:: Excerpt ::
***

As a psychologist and a psychologist-in-training I read a lot of books. And I can say that despite many books being helpful, and informative or even downright formative of who I have become as a clinician and a person, there are very few books that helped me change the outcome of a person’s treatment so definitively as Too Scared to Cry by Lenore Terr.
Too Scared to Cry is first a chronicle of Lenore Terr’s longitudinal study of the Chowchilla Bus kidnapping and other traumatic experiences lived by children. But it is foremost a completely thorough map of the terrain of the impact of trauma on children and their development and behavior. It is the best kind of research: it is thorough and detailed, and it is practical and understandable.
That said, this is no ‘how to’ book. It is an ‘understand why’ book. It helps you see what was invisible and makes it visible. She covers the aftereffects of trauma—primarily single incident trauma- rage, denial, numbing and guilt. She covers how trauma affects memory, the experience of time, dreams and relationships. What it looks like in play and at ‘work.’ She dispels myths and creates a living picture of how children cope with the aftereffects using the resources they have.

***

:: Given data ::
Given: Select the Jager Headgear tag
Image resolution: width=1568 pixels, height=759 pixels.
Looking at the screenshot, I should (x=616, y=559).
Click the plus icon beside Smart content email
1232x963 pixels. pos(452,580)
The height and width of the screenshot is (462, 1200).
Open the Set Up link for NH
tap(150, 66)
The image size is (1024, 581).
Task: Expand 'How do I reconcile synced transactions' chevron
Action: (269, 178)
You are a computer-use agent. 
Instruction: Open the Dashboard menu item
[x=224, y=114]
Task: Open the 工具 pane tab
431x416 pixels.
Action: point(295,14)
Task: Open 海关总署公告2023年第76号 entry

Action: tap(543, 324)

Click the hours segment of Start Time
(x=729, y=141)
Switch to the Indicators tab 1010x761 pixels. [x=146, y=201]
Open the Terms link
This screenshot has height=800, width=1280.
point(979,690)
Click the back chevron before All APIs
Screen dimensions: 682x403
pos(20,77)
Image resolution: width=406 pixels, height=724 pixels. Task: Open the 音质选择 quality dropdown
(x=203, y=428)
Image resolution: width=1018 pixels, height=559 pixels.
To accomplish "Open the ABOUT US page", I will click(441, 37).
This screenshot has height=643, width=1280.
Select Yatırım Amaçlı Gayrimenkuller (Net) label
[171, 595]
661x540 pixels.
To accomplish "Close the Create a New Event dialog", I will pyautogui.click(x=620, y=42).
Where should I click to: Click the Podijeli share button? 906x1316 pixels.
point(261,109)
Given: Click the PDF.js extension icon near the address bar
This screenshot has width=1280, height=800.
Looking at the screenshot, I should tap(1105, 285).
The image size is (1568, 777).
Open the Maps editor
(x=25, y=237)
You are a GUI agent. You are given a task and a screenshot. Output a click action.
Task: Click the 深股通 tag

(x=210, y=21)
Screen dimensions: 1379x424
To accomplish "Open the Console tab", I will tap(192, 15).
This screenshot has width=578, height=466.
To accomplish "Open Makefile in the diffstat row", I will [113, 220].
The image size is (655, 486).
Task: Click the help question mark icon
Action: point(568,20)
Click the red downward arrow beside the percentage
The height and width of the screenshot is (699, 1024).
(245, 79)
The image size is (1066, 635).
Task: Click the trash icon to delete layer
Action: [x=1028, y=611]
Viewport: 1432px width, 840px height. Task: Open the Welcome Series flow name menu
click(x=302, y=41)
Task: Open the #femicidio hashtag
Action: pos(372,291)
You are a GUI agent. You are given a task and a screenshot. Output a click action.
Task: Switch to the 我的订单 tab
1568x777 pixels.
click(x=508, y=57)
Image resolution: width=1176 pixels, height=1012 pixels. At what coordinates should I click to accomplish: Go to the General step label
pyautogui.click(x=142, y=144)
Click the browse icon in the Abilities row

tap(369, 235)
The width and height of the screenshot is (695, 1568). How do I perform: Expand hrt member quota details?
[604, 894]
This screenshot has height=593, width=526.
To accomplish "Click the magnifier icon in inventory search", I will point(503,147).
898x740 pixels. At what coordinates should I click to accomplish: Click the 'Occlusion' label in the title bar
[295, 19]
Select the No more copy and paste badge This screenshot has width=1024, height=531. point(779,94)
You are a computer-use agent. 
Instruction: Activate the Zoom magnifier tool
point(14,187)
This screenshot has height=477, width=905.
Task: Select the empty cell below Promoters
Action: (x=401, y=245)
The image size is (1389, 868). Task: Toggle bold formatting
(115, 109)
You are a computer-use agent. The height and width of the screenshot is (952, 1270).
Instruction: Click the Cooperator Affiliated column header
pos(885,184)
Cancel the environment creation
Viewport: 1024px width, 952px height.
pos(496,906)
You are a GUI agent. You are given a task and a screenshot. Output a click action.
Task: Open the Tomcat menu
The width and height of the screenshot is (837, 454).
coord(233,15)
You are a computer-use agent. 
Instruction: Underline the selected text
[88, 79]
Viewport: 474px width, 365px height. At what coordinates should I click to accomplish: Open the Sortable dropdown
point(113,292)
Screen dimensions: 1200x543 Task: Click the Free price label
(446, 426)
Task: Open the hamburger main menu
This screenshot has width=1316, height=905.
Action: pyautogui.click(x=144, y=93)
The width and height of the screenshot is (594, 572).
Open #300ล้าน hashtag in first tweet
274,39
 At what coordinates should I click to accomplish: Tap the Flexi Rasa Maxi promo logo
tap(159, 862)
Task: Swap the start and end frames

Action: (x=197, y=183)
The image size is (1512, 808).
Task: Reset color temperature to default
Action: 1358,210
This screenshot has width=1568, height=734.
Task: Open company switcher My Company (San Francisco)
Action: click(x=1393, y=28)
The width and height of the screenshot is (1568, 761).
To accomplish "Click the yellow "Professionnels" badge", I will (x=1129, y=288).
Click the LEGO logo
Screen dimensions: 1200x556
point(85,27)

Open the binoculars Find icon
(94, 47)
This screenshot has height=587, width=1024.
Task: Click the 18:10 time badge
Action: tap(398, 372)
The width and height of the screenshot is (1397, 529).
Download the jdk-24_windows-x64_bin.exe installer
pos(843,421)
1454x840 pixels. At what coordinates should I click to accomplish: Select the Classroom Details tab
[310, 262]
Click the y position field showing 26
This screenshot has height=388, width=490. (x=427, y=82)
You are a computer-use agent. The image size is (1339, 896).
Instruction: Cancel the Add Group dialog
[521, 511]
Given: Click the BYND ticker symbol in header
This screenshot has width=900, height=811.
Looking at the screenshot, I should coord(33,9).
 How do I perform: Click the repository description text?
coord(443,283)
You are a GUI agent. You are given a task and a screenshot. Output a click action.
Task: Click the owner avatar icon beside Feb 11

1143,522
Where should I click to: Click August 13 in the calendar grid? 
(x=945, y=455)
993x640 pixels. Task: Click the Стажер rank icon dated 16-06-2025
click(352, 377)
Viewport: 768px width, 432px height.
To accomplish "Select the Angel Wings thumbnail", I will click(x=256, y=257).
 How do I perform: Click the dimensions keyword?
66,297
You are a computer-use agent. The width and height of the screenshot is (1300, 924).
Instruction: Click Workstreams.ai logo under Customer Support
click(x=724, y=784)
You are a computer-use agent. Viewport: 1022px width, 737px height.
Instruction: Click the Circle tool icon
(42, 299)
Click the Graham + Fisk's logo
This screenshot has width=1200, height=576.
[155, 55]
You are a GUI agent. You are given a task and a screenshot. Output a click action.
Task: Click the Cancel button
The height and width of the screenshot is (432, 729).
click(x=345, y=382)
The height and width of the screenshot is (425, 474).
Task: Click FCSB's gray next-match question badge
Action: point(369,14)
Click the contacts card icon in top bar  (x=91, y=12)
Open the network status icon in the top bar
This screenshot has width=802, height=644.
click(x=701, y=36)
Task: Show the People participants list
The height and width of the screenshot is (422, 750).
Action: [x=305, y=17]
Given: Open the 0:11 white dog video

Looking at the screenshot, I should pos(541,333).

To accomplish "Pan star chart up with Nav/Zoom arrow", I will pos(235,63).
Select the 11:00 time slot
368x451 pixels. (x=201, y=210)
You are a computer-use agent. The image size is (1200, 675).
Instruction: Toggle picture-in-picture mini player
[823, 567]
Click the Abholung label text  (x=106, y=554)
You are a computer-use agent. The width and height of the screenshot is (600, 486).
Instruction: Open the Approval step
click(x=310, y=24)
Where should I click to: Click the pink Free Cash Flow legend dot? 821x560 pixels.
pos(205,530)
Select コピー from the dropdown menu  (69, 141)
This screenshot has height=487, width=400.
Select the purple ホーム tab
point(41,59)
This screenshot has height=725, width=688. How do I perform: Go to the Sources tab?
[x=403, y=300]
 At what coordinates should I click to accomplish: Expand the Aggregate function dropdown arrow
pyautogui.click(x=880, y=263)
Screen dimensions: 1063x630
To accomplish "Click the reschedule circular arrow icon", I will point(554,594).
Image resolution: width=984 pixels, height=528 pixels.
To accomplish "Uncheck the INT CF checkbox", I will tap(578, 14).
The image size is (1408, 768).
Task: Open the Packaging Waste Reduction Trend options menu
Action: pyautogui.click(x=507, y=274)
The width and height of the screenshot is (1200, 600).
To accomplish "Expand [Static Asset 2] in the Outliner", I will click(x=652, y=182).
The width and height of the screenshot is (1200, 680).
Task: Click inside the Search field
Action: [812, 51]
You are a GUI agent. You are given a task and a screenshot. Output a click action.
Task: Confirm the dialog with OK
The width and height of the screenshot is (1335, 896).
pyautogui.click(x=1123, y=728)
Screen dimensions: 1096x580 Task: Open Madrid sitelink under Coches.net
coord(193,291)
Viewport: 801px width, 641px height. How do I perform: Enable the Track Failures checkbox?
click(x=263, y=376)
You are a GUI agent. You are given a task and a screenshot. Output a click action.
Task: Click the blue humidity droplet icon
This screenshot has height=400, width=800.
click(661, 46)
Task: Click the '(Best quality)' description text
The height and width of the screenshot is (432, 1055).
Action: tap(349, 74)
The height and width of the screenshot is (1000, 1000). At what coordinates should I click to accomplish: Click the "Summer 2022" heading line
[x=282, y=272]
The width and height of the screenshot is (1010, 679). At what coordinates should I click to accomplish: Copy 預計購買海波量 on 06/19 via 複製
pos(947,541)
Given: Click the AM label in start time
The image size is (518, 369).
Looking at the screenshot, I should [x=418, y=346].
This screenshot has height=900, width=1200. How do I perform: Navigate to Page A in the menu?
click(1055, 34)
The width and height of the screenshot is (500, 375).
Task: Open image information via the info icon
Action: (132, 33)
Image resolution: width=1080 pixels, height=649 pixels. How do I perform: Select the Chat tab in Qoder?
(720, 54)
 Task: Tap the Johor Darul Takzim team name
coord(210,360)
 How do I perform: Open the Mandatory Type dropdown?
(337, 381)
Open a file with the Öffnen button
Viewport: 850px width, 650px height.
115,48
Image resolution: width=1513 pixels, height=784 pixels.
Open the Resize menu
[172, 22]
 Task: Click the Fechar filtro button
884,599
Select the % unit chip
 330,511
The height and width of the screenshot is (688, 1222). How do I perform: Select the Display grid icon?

***

:: Problems and tasks ::
(a) Answer these questions from the review of Too Scared to Cry:
(i) Who wrote Too Scared to Cry?
(ii) Which kidnapping does the book's longitudinal study cover?
(iii) If it is not a 'how to' book, what kind of book does the reviewer call it?
(b) Repeat the review of Too Scared to Cry word for word from "As a psychologist" to "practical and understandable.".
The material has no connection to the review of Too Scared to Cry.

:: Task solutions ::
(a)
(i) Lenore Terr
(ii) The Chowchilla Bus kidnapping
(iii) An 'understand why' book

(b)
As a psychologist and a psychologist-in-training I read a lot of books. And I can say that despite many books being helpful, and informative or even downright formative of who I have become as a clinician and a person, there are very few books that helped me change the outcome of a person’s treatment so definitively as Too Scared to Cry by Lenore Terr.
Too Scared to Cry is first a chronicle of Lenore Terr’s longitudinal study of the Chowchilla Bus kidnapping and other traumatic experiences lived by children. But it is foremost a completely thorough map of the terrain of the impact of trauma on children and their development and behavior. It is the best kind of research: it is thorough and detailed, and it is practical and understandable.